Nel periodo preso in esame, l’analisi dell’Aaas identifica un andamento pressoché costante della distruzione delle infrastrutture di Aleppo, tra cui aree residenziali, luoghi di culto, esercizi commerciali e siti industriali. Con l’intensificarsi dei bombardamenti e degli altri attacchi, il numero degli sfollati è via via aumentato.

Quasi sei milioni di siriani sono stati costretti a lasciare le loro case per colpa dell’escalation di violenza: molti di essi, 4.250.000, sono in Siria. Decine di migliaia di profughi interni hanno trovato riparo in campi improvvisati sorti nei pressi del confine con la Turchia da quando, nell’autunno 2012, questo paese ha di fatto chiuso le sue frontiere ai rifugiati siriani. Amnesty International ha recentemente diffuso immagini satellitari che documentano l’emergenza e l’aumento di questi campi.

Molti di questi profughi interni, specialmente nelle aree controllate dall’opposizione, ricevono pochi aiuti internazionali o non ne ricevono affatto, da un lato a causa della situazione di pericolo e delle difficoltà di accesso dall’altro per via delle limitazioni di movimento imposte dal governo siriano alle agenzie umanitarie internazionali. Le agenzie delle Nazioni Unite hanno sollecitato il governo di Damasco a consentire l’accesso alle zone controllate dall’opposizione, dove i profughi interni hanno maggiore bisogno di assistenza e dove le loro vite sono ancora più a rischio a causa degli incessanti e indiscriminati bombardamenti delle forze governative.

Insieme alle ricerche condotte sul campo da Amnesty International e ai video diffusi dagli abitanti, le immagini satellitari vanno ad aggiungersi alle crescenti prove di possibili crimini di guerra nel corso del conflitto siriano. Amnesty International ha più volte chiesto al Consiglio di sicurezza delle Nazioni Unite di deferire la situazione della Siria al procuratore della Corte penale internazionale, in modo da inviare alle parti in conflitto l’inequivocabile segnale che chiunque abbia ordinato o commesso crimini di guerra o crimini contro l’umanità finirebbe per essere chiamato a risponderne.

Sulle autorità siriane dev’essere esercitata una pressione coordinata ed efficace, affinché le agenzie delle Nazioni Unite e le organizzazioni umanitarie internazionali possano avere pieno accesso ai profughi interni e ad altre persone in stato di necessità in tutto il paese e possano attraversare le frontiere verso altri paesi o la linea interna del fronte.

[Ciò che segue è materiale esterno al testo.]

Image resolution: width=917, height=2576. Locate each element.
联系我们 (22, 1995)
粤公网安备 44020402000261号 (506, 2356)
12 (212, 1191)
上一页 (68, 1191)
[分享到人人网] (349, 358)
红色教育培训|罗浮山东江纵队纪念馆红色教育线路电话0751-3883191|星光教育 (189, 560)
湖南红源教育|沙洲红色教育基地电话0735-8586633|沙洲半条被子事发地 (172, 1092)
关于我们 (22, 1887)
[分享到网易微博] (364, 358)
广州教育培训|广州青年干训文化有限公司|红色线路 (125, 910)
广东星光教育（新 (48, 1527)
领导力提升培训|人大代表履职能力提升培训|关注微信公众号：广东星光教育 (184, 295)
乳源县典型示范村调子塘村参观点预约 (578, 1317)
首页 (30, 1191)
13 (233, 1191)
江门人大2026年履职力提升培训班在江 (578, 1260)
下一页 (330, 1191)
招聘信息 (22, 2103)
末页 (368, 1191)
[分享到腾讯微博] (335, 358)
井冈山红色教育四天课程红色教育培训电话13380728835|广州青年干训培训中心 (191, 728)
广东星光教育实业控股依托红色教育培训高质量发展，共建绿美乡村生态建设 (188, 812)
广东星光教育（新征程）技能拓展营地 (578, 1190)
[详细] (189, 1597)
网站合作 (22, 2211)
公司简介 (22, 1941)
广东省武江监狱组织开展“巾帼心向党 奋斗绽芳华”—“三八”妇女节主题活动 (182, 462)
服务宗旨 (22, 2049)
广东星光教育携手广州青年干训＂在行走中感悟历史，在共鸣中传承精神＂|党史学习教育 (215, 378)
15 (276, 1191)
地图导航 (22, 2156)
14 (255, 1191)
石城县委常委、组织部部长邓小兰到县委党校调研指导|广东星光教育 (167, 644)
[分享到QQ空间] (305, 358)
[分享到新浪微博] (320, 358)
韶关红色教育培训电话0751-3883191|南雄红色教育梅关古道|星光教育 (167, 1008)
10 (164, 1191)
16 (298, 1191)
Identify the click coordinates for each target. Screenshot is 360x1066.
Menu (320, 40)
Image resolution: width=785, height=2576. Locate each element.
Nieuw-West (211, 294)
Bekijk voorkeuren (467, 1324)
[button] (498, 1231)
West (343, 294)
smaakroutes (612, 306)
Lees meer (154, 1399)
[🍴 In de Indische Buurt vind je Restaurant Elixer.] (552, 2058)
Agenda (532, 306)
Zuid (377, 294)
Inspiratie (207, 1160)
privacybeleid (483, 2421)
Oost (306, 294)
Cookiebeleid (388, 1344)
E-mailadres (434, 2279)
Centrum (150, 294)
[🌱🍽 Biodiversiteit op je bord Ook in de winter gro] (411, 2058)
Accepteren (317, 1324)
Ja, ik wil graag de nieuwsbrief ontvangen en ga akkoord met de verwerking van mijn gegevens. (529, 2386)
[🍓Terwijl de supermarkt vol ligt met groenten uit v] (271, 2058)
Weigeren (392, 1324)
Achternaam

Analoga pressione dev’essere esercitata sui gruppi armati di opposizione, affinché non ostacolino le operazioni di soccorso nelle aree sotto il loro controllo.

Allo stesso tempo, nel rispetto degli obblighi internazionali, tutti i paesi confinanti devono tenere sempre aperti i confini per chi fugge dalla Siria. La comunità internazionale, in particolare l’Unione europea e i suoi stati membri, deve impegnarsi a condividere le responsabilità verso i rifugiati siriani in modo concreto e tangibile, ad esempio, reinsediando un numero assai maggiore di rifugiati siriani e fornendo immediato sostegno tecnico e finanziario ai paesi che confinano con la Siria, che ospitano la stragrande maggioranza delle persone fuggite dalla violenza.